The Harry W. Meador Jr. Coal Museum was full of exhibits of all kinds. From the scrip used at the company store to coal mining tools, an old coal stove, different types of coal. It also had memorabilia about the coal  mines and coal mining industry, books, huge equipment outside, and everything pertaining to mining. Photos, maps and photo displays further told the story. It is a wealth of information as you study coal mining history.

Regular historical There was also a recreation of an old time dental office, hospital items, and a kitchen with an ice box and old country stove. "New" machines were throughout, including original period treadle sewing machines, cash registers, a switchboard and more. 

Be sure and look at the huge yellow Continuous Mining Machine from the 1960's. This huge machine could pull 600 tons of coal out in an 8 hour shift. It's predecessor, the gray cutting machine is from 1915. It was in a mine explosion in 1923, and it is on the grounds of the museum. Today's machines can pull out 2000 tons in an 8 hour shift.

LivingHistorySites.com highly recommends the Harry W. Meador Jr. Coal Museum in Big Stone Gap, VA. It is a treasure trove of the rich history of coal mining in the Appalachian Mountain region.
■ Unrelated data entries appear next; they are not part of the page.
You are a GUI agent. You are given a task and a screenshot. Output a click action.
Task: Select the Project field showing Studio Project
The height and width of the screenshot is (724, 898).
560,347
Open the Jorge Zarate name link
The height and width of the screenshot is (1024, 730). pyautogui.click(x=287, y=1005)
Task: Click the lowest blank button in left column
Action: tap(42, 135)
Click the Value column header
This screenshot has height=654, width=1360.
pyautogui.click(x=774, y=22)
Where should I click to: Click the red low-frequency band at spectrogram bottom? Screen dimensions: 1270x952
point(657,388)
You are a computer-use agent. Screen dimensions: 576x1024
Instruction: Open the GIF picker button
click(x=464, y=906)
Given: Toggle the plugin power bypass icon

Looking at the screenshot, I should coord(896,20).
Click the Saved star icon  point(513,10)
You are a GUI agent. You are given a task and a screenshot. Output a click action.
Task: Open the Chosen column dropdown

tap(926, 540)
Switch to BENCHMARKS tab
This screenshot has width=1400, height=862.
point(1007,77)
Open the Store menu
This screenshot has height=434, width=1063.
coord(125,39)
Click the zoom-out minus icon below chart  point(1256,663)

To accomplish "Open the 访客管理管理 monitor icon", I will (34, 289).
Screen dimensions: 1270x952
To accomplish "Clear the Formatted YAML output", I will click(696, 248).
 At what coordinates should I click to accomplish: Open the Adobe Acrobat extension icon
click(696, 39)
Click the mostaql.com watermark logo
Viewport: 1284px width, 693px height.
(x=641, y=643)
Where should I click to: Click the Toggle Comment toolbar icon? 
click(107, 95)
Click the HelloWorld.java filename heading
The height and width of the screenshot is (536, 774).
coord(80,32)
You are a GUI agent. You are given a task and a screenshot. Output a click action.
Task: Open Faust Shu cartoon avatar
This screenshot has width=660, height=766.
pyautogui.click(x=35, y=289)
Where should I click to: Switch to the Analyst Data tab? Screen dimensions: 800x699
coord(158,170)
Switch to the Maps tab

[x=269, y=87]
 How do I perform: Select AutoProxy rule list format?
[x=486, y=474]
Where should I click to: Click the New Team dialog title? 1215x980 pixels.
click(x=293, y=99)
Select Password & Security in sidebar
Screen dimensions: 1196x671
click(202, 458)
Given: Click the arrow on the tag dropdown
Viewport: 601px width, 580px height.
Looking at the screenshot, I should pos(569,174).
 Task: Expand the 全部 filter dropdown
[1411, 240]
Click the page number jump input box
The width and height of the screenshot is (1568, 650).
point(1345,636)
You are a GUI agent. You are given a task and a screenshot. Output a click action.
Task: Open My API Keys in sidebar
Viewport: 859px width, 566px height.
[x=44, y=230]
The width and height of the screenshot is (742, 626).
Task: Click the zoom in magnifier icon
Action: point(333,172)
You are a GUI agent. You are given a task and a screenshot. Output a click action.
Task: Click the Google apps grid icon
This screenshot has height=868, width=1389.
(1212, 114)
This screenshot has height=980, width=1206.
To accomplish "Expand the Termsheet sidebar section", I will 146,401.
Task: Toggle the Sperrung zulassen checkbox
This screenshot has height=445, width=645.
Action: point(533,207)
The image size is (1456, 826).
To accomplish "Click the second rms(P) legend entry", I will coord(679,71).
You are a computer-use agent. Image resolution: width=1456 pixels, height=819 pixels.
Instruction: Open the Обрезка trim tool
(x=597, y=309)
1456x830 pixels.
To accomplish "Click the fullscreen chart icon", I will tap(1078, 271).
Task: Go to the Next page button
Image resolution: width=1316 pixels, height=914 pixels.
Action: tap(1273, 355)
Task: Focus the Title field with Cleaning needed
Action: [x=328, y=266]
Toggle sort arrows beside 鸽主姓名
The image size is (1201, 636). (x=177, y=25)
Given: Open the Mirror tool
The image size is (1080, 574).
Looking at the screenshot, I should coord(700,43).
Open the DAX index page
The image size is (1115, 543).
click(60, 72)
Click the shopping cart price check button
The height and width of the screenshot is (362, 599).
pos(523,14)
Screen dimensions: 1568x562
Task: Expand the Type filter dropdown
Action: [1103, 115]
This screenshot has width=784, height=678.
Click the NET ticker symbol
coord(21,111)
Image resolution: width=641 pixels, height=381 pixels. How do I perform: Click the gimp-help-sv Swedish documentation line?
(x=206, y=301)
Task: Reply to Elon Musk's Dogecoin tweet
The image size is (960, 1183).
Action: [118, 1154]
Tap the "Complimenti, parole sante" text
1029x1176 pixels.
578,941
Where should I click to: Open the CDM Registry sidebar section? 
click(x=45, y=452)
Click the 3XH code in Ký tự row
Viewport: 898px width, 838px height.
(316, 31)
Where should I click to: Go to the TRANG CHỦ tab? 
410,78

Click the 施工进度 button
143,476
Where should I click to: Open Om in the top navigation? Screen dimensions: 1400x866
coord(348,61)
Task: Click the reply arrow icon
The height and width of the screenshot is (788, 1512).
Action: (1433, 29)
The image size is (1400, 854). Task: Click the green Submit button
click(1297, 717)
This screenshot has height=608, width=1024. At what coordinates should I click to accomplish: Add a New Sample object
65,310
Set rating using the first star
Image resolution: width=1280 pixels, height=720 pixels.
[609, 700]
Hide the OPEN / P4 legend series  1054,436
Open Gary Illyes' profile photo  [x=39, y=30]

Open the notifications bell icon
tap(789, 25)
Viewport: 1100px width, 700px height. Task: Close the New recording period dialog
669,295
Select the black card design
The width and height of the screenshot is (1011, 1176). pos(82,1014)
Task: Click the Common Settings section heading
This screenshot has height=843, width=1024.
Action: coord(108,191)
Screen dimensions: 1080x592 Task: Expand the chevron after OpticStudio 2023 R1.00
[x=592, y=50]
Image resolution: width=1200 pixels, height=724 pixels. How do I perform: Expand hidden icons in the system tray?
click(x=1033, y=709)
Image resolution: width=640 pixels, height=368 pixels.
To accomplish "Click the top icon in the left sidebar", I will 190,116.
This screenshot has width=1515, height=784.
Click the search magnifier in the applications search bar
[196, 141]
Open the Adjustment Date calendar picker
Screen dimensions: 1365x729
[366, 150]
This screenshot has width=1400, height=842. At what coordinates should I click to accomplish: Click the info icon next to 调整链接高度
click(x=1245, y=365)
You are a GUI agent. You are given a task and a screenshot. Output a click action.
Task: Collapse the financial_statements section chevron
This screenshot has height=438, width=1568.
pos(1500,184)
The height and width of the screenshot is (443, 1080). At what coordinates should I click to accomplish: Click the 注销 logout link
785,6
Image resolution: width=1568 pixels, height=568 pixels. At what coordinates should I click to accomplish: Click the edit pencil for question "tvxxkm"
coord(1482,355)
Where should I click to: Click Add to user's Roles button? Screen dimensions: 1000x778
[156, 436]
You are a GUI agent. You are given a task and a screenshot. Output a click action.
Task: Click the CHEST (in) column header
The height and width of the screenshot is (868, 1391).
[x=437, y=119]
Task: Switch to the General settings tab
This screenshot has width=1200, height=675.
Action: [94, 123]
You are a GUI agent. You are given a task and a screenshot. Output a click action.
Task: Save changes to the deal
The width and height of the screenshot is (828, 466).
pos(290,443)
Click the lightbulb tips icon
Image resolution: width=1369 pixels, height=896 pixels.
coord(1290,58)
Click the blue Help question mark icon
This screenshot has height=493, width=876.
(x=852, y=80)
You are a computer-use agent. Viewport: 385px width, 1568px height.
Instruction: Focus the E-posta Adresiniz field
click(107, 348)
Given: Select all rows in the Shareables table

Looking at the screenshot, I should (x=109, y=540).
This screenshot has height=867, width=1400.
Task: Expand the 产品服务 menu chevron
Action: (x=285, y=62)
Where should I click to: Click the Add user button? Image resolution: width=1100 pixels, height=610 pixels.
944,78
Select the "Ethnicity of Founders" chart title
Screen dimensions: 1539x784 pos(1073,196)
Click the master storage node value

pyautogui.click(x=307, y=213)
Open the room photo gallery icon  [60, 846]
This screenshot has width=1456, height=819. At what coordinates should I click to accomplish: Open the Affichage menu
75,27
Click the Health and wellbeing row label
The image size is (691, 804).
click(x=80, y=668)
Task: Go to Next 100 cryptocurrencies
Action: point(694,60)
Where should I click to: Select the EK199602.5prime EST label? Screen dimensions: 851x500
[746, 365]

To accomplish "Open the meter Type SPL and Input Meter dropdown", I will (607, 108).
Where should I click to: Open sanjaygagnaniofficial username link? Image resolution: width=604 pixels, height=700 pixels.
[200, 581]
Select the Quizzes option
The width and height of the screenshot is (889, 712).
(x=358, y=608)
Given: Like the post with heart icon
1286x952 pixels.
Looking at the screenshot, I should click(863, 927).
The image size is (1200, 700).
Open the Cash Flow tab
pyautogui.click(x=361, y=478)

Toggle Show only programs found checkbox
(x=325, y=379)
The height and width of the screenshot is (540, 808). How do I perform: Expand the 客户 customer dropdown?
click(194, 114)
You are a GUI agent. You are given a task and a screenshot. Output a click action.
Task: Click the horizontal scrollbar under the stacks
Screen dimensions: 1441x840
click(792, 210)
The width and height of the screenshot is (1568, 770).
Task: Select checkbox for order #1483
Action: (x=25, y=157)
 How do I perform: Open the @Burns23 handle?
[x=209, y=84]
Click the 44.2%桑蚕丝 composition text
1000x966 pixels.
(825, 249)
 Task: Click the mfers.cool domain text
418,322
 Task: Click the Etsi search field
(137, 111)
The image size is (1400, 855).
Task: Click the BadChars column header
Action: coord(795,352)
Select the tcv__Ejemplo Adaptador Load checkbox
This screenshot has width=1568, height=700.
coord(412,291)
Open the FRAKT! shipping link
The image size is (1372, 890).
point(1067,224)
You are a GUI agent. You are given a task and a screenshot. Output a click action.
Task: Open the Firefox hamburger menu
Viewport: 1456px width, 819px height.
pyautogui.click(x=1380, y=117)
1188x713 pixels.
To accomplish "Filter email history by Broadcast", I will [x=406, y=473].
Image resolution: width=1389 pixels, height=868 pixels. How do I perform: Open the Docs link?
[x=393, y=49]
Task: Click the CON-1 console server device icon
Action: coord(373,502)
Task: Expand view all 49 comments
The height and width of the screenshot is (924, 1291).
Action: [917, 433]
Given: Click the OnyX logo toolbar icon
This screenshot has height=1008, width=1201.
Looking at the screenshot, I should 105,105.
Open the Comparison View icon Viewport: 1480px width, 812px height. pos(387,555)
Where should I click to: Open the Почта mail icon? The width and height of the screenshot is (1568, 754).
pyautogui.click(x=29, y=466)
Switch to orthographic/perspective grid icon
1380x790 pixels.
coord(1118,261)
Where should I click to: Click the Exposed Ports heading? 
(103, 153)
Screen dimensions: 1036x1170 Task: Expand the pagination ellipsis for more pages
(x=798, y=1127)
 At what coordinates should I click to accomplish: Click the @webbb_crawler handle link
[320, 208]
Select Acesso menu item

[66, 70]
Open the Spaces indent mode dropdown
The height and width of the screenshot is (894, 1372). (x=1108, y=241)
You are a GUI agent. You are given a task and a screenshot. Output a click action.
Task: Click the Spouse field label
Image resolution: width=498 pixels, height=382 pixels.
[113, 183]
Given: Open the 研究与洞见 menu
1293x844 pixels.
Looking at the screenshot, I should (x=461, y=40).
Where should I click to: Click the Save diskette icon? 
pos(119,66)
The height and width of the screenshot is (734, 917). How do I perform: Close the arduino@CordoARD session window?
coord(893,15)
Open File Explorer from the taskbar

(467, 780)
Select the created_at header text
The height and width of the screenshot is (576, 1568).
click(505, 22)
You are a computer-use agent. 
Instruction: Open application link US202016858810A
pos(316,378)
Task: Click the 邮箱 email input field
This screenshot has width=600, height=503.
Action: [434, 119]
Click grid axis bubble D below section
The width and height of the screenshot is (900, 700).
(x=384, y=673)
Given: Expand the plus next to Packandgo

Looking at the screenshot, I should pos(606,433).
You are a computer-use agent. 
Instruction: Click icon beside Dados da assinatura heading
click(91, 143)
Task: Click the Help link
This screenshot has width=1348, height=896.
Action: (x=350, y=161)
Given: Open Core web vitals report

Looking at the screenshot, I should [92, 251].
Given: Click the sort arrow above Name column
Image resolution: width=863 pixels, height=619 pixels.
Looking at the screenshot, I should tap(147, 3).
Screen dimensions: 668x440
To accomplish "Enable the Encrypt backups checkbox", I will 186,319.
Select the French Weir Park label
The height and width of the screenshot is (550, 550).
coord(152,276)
Just a few blocks from the Southwest Virginia Museum Historical State Park so be sure to visit both, and eat at Mosby's Restaurant



Hours of Operation
Wednesday - Saturday 10:00 - 5:00
Sunday 1:00 - 5:00
Monday - Tuesday Closed,
however, special arrangements can be
made if you telephone in advance.


Harry W. Meador Jr. Coal Museum

East 3rd Street and Shawnee Avenue
Big Stone Gap, VA 24219

Sixteen Tons

I loaded sixteen tons and what do I get
Another day older and deeper in debt.
Saint Peter don't call me cause I can't go
I owe my soul to the company store.

I was born one morning, was a drizzling rain
A fussing and fighting ain't my middle name.
Well they raised me in a corner by a Mammy hound
I'm as mean as a dog but I'm as gentle as a lamb.


Well I got up one morning, the sun didn't shine,
I picked up my shovel and I went to the mine,
I loaded sixteen ton of that number four coal
The face boss said, ''Well bless my soul!"


I loaded sixteen tons, I tried to get ahead,
Got deeper and deeper in debt instead.
Well they got what I made, and they wanted some more,
And now I owe my soul at the company store.


Well I went to the office to draw some script
The man, he told me -- was a wreck in the dip.
To clear the tracks would be a week or more
But your credit's still good at our company store.


If you see me coming, step aside.
A lot of men didn't and a lot of men died
I got a fist of iron, I got a fist of steel,
The left one don't get you then the right one will.



Lyrics as recorded by George Davis, WKIZ, Hazard, KY, Nov 15-16, 1966, reprinted ibid.